------ SUPPLIED PASSAGE ------

The Integrity Engine
We don't ask you to trust us. We show you the work. Every policy in this library passes through a four-stage verification pipeline before it reaches you — and every gate is open-source, auditable, and logged.
The Core Question: How Do We Trust It?
Three things make this library different from a random climate blog:
- The pipeline is public. Every rule the AI follows is written in
AGENTS.mdand enforced by open-source Python scripts anyone can read, run, or fork. - Humans are in the loop. AI agents flag problems; humans approve changes to the main branch. No AI can merge content autonomously.
- We use “Verification”, not “Truth”. Claims are either substantiated by cited evidence or flagged as unsubstantiated. There is no middle ground.
The Four Agents
Agent A — The Scientist
Role: Physical-reality check
Trigger: Any claim about emissions, health outcomes, or engineering specifications
Cross-references every factual claim against the cited evidence source. If the physics doesn't support the claim, the policy is flagged Unsubstantiated and cannot proceed until the citation is corrected or the claim is removed.
Agent B — The CFO
Role: Economic stress test
Trigger: Any mandate involving procurement timelines, construction, or cost estimates
Reviews supply-chain lead times and flags "Unfunded Mandates". Catches vague economic language — "strive to be cost-effective" → rejected; "shall not exceed $X per unit" → accepted. Timelines must reference a specific trigger event, not an absolute date.
Agent C — The Sleep Doctor
Role: Public-health impact analysis
Trigger: Any housing code, heat plan, or air-quality policy
Checks that every indoor-environment policy defines a Maximum Indoor Temperature for Nighttime Recovery. Policies that affect sleep and health without quantified thresholds are returned for revision — a number without a unit, or a unit without a source, fails this check.
Agent D — The Consistency Guardian
Role: Structure, citations, overlap, and enforcement language
Trigger: Every new or edited policy, plus a monthly full-library audit
Runs eight checks: frontmatter completeness, binding language, numeric threshold validity, overlap with existing policies, citation link health, geographic compatibility, readability, and an adversarial "red team" stress test. The script is open-source: scripts/consistency_guardian.py.
The Full Workflow
The diagram below shows the complete lifecycle of a policy — from first draft to published page.
_policies/
.bak file saved to archive/ before merge
Trust Mechanisms at Each Stage
Open-Source Scripts
Every automated check is implemented in public Python code in the scripts/ directory. You can read it, run it locally, and open an issue if you disagree with a rule.
Binding Language Enforcement
The Guardian script rejects vague verbs. "Encourage" → blocked. "Strive to" → blocked. Only "shall", "must", and "required to" pass. This is not optional — it is a hard filter in code.

------ EXTRACTED INFORMATION ------

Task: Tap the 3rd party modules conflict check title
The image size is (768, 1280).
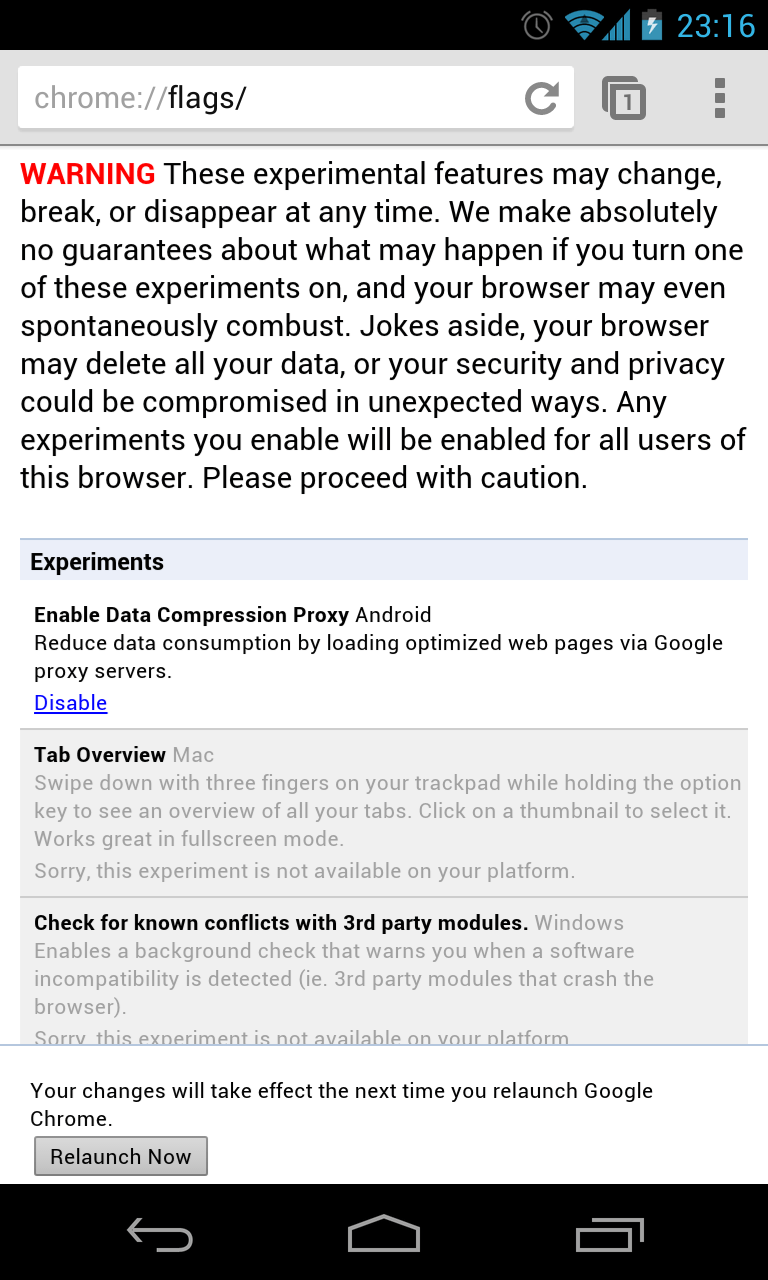Action: tap(281, 923)
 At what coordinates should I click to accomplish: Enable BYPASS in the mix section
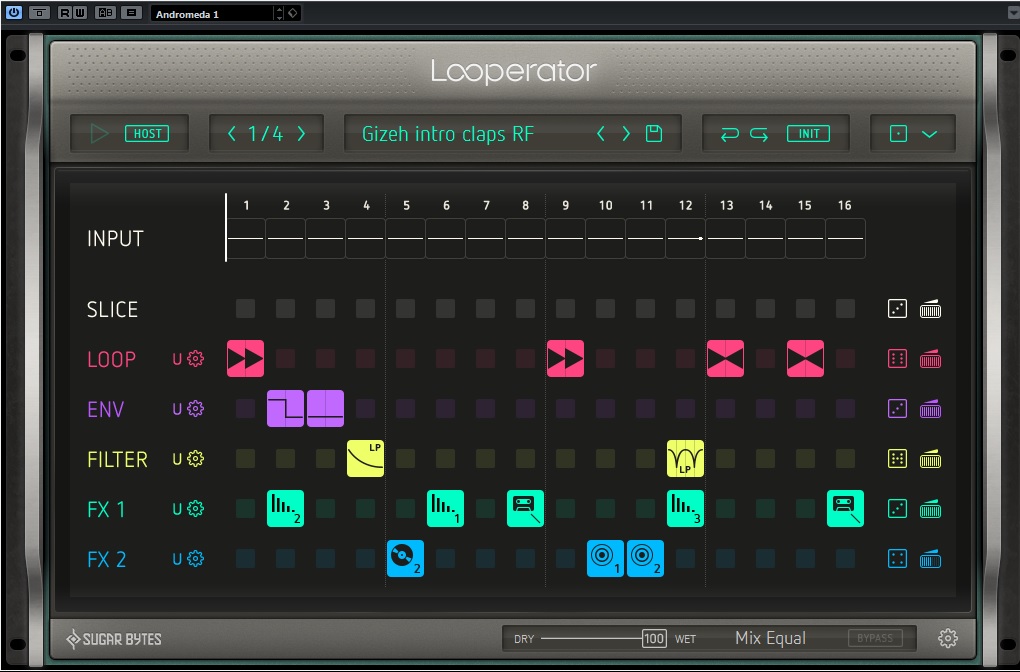pyautogui.click(x=877, y=637)
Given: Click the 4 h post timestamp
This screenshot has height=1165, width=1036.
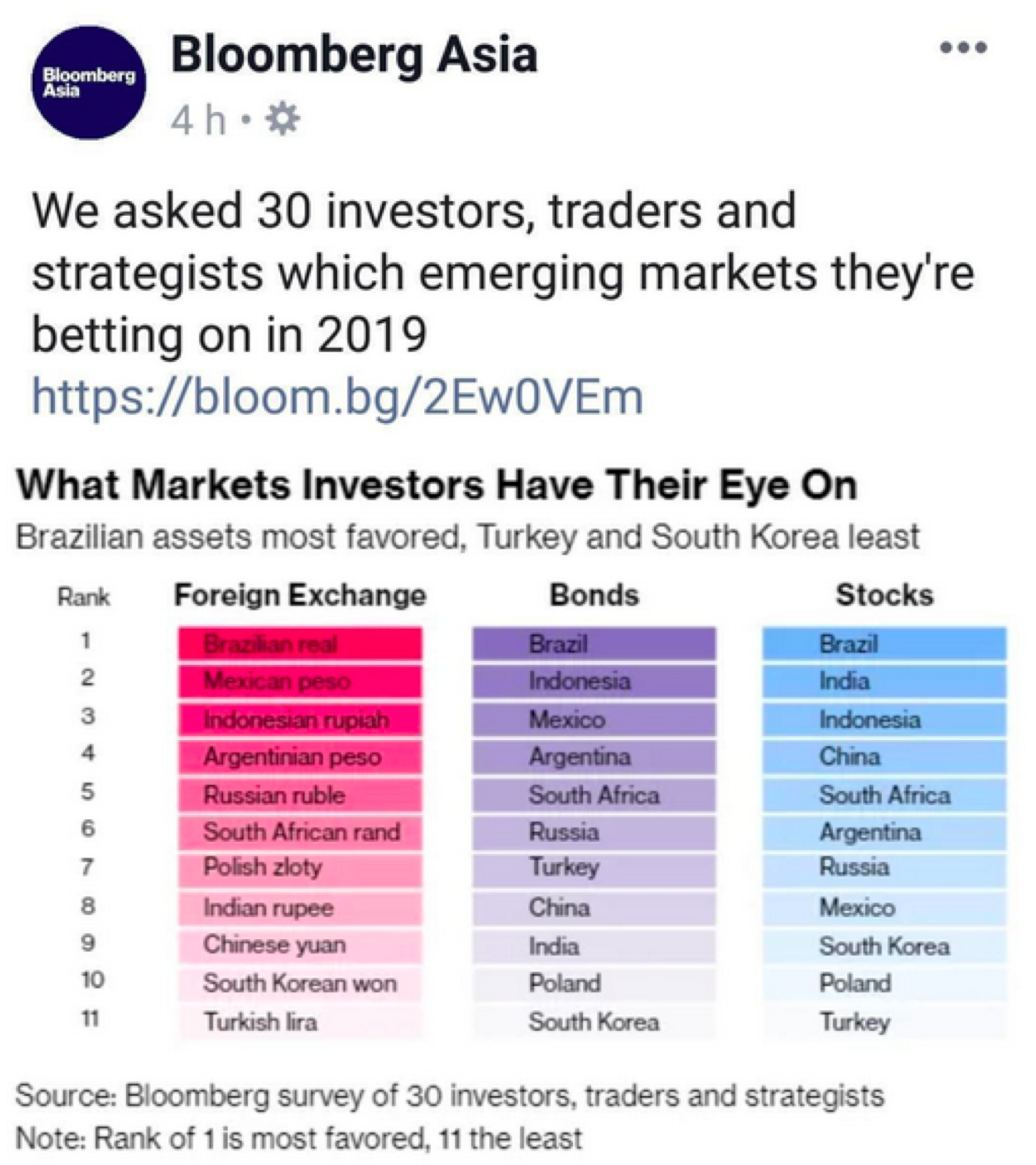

------

TO BE DONE:
1. In the Integrity Engine text, what checks does Agent D run? List every one.
2. Reproduce the part of the Integrity Engine text between "The Full Workflow" and "filter in code.", inclusive.

COMPLETED EXERCISE:
1.
- Frontmatter completeness
- Binding language
- Numeric threshold validity
- Overlap with existing policies
- Citation link health
- Geographic compatibility
- Readability
- An adversarial "red team" stress test

2.
The Full Workflow
The diagram below shows the complete lifecycle of a policy — from first draft to published page.
_policies/
.bak file saved to archive/ before merge
Trust Mechanisms at Each Stage
Open-Source Scripts
Every automated check is implemented in public Python code in the scripts/ directory. You can read it, run it locally, and open an issue if you disagree with a rule.
Binding Language Enforcement
The Guardian script rejects vague verbs. "Encourage" → blocked. "Strive to" → blocked. Only "shall", "must", and "required to" pass. This is not optional — it is a hard filter in code.